LISTSERV 16.5 - CODE4LIB Archives

A number of others have suggested other approaches, but since you started with wget, here are the two wget commands I recently used to archive a wordpress-behind-exproxy site. The first logs into ezproxy and saves the login as a cookie.
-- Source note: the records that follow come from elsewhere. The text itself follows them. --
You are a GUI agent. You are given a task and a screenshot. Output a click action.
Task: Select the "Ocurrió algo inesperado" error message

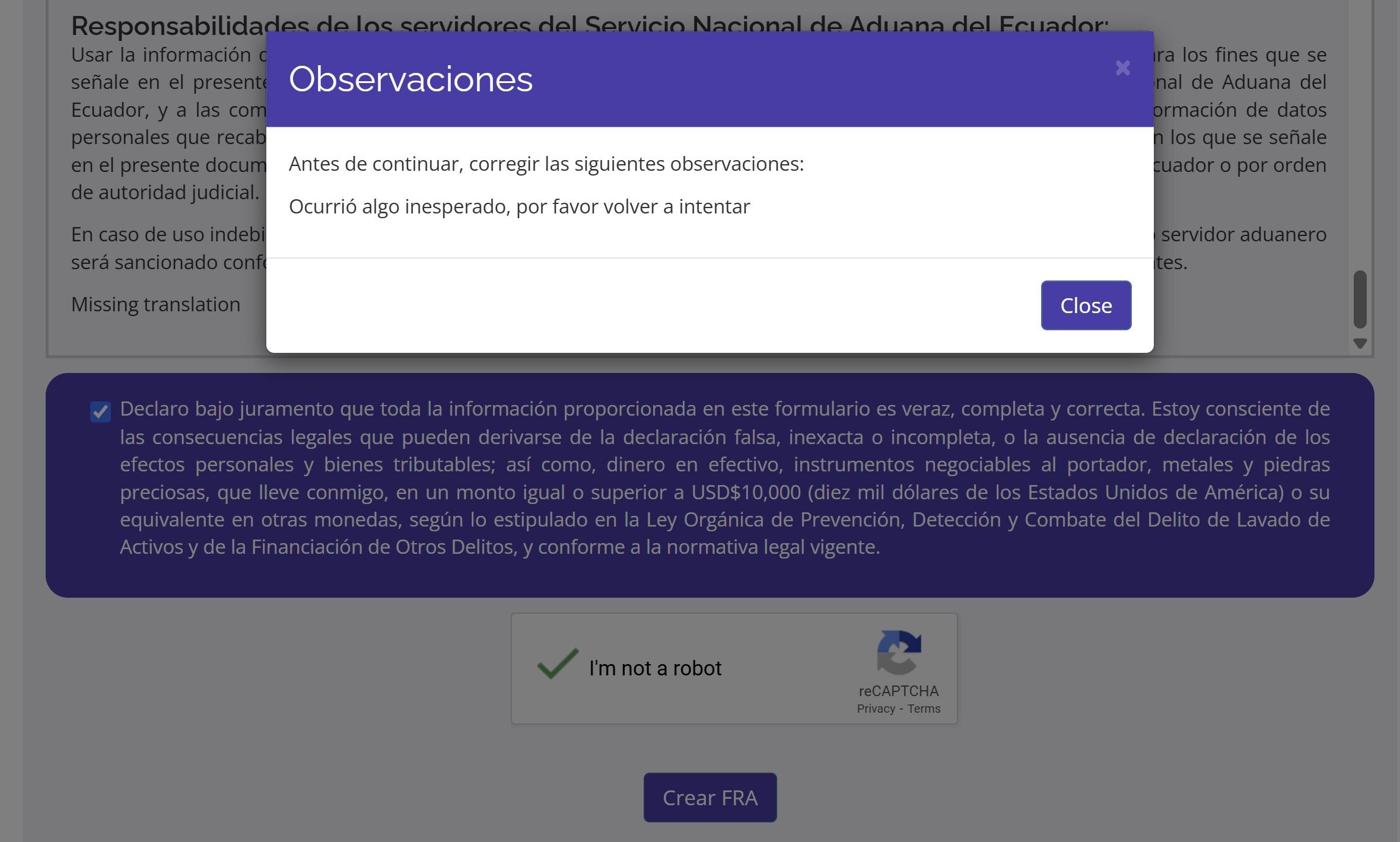coord(519,206)
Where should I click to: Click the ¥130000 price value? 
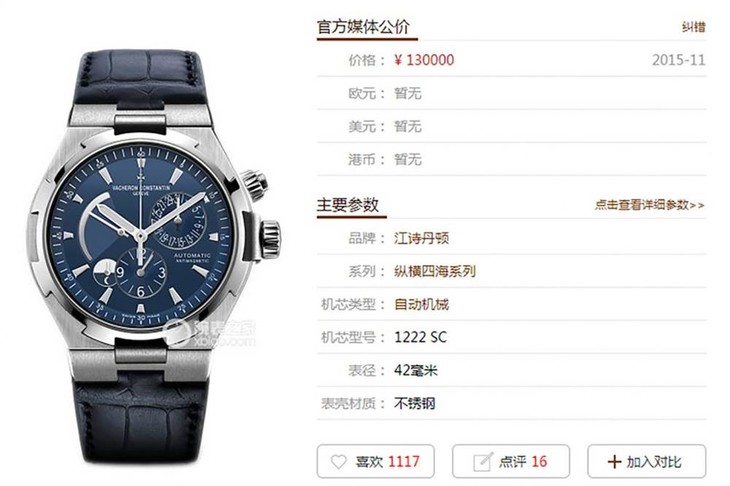point(424,60)
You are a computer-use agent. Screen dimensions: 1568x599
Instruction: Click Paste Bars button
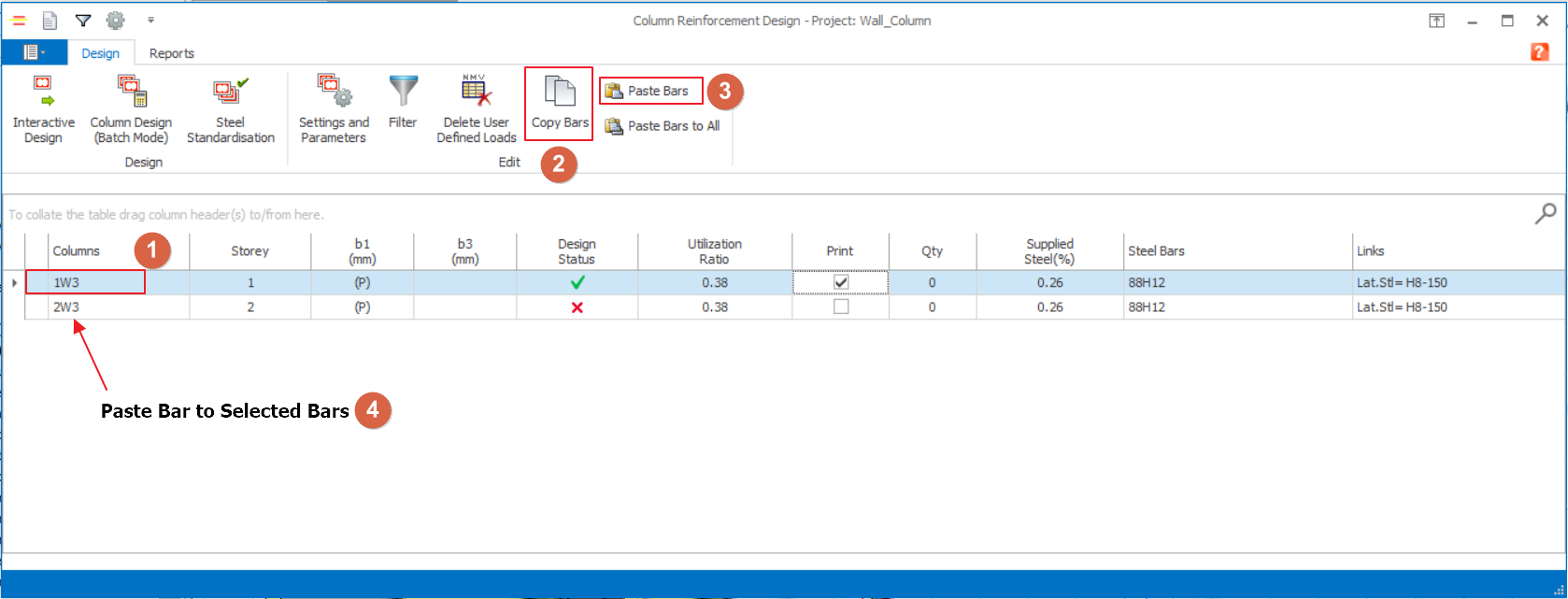(x=650, y=91)
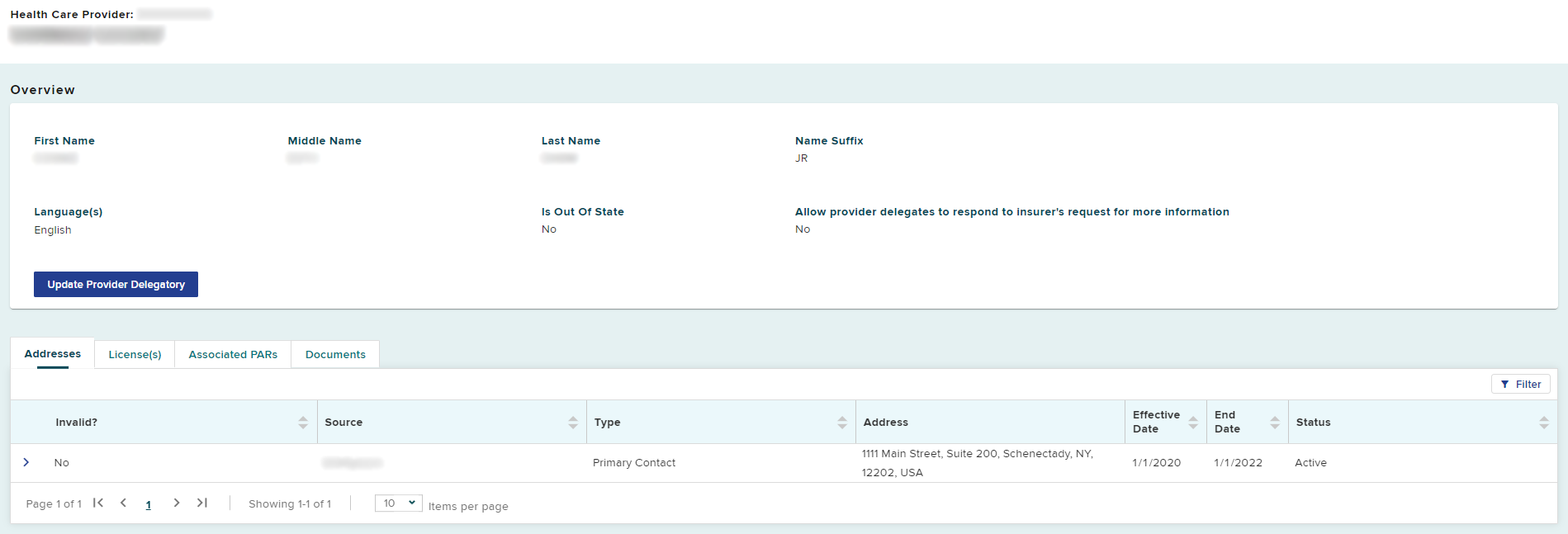Sort by the Invalid? column

point(303,422)
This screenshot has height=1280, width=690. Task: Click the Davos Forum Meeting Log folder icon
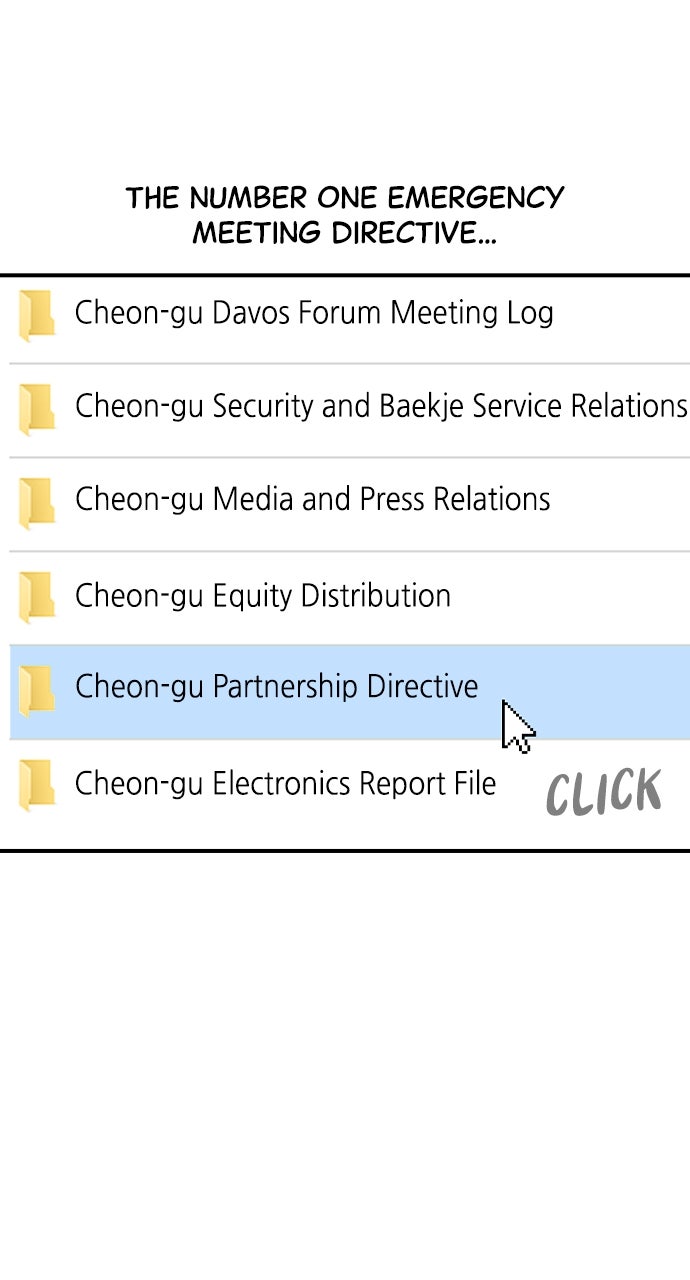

The second uses to cookie to access a site through exproxy 

wget  --no-check-certificate --keep-session-cookies  --save-cookies cookies.txt  --post-data 'user=yeatesst&pass=PASSWORD&auth=d1&url' 
https://login.EZPROXYMACHINE/login

wget --restrict-file-names=windows  --default-page=index.php -e robots=off  --mirror --user-agent="" --ignore-length --keep-session-cookies  --save-cookies cookies.txt --load-cookies cookies.txt --recursive  --page-requisites --convert-links --backup-converted "http://WORDPRESSMACHINE. EZPROXYMACHINE/BLOGNAME"

cheers
stuart


-----Original Message-----
From: Code for Libraries [mailto:[log in to unmask]] On Behalf Of Eric Phetteplace
Sent: Monday, 6 October 2014 7:44 p.m.
To: [log in to unmask]
Subject: [CODE4LIB] wget archiving for dummies

Hey C4L,

If I wanted to archive a Wordpress site, how would I do so?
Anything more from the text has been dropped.